Tagged as: The ex-factor<< Previous question   Next question >>
Question - (19 October 2009) 2 Answers - (Newest, 19 October 2009)
A female , anonymous writes:

my ex and i have been recently talking-0---i reached out a year later (he ended it but our problems didn't consist of anything that couldnt be changed)b/c i still had feelings and took a chance..well basically he said he can't just jump back to this which i agreed with and he said we will exchange calls and meet. We have been talking for over a month..it will be pretty much 2 months in november and i think its only been a couple of weeks or so that we sound more comfortable with each other and nicer on the phone...for the most part we have been taking turns calling and we will speak for hour, 45 minutes, some calls were even 2 hours so it seems like this is positive and he is interested it seems...
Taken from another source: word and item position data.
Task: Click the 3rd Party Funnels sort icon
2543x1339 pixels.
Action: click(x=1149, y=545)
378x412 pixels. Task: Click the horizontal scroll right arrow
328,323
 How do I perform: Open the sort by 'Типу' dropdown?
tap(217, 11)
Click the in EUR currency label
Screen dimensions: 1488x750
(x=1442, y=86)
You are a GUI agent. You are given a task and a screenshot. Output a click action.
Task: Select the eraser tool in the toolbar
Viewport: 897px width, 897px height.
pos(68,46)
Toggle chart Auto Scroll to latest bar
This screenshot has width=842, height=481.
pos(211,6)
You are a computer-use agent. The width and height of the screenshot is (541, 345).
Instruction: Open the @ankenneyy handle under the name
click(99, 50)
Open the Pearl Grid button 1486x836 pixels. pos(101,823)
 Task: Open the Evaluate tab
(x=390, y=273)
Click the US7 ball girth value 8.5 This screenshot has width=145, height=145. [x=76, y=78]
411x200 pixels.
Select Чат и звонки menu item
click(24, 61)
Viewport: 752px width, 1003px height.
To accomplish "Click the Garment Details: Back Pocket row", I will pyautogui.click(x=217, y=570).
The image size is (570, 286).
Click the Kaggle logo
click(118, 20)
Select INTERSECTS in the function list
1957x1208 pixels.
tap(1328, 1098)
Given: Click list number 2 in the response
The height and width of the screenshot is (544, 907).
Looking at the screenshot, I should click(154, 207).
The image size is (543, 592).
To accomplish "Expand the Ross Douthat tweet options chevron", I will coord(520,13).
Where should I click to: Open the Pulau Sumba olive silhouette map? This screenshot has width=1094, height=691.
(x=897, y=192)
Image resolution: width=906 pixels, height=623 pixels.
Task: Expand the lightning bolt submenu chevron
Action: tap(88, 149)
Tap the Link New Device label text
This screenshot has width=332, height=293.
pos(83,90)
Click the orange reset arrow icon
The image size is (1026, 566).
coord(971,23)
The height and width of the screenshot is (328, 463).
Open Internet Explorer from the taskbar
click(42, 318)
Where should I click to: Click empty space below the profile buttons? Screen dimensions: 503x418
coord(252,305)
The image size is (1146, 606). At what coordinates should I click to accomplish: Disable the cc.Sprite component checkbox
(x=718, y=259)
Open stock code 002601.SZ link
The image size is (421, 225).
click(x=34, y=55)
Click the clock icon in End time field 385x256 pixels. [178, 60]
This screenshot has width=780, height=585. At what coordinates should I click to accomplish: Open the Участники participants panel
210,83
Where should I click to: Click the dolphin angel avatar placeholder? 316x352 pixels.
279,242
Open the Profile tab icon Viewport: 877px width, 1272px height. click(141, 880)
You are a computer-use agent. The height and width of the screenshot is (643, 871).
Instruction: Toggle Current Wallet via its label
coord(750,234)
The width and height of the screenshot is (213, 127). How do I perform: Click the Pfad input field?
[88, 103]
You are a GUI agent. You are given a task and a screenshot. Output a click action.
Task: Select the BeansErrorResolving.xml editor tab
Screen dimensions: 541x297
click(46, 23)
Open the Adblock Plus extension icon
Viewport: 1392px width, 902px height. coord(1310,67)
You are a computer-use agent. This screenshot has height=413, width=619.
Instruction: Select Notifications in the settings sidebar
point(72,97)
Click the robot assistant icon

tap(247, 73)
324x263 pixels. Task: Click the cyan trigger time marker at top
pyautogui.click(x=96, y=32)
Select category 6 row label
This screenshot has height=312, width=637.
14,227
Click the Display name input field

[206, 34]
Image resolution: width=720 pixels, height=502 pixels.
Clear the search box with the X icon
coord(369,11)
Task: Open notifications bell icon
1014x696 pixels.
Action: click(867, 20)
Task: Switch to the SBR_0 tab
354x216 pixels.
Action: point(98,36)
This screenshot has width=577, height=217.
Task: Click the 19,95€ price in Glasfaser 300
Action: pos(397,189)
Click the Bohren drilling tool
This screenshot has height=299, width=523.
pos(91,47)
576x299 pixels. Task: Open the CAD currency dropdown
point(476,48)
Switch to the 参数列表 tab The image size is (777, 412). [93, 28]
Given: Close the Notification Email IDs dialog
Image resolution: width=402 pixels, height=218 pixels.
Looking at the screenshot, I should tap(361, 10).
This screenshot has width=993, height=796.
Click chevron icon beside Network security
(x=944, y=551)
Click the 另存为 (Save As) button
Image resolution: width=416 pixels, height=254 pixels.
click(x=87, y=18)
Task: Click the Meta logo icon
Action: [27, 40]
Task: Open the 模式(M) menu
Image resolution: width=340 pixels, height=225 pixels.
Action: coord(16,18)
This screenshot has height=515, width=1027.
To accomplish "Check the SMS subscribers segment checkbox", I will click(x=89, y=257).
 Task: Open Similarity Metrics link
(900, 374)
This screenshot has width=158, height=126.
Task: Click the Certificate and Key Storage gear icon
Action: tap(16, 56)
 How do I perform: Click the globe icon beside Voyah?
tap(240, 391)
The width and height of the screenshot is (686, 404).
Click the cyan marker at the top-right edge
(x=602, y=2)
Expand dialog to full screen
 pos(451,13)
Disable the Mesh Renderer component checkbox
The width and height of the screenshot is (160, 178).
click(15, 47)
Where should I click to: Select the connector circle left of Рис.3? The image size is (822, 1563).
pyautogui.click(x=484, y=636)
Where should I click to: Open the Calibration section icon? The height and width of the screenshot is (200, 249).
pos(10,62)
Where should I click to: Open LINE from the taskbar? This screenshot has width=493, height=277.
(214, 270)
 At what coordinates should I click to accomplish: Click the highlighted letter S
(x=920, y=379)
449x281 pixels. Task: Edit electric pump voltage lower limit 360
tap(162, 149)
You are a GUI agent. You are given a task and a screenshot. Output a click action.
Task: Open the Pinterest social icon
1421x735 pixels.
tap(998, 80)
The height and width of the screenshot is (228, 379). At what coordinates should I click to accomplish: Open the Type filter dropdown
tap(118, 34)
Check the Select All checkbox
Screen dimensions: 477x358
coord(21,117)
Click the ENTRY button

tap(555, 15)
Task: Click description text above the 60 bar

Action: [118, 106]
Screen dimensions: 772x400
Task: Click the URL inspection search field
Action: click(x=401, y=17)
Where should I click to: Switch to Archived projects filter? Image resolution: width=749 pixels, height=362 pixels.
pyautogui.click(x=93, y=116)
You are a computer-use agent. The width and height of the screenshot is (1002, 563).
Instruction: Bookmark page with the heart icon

there is still no mention of us meeting and i am getting anxious thinking maybe i should bring it up and just ask do you think it would be a good idea to meet within the next month or so (so there is no pressure with me setting a date for next week or something) or just wait another 2 weeks when it will be 2 months of us talking and then possibly ask...i don't want to put pressure since it seems we are at an ok place and maybe by me not waiting another 2 weeks or not being patient might push him away .. but its also a little confusing and nervewracking b/c i want to see him already and also don't want him to suddenly meet someone else and then i lost my chance...

I am so glad we are talking again and don't want to ruin things or screw it up..I also don't think he would do this with other girls--break up, get back together etc so it does make me feel a little good..but its been a slow process so far...

should i just be patient and continue talking while giving him more time?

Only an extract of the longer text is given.